▶ [What is expected]
Count the lines below that contain the word "screenshot", and reply with that number alone.

[Stored items]
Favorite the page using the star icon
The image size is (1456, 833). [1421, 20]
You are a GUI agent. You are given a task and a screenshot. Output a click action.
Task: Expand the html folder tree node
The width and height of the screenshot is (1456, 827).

▶ [Answer section]
2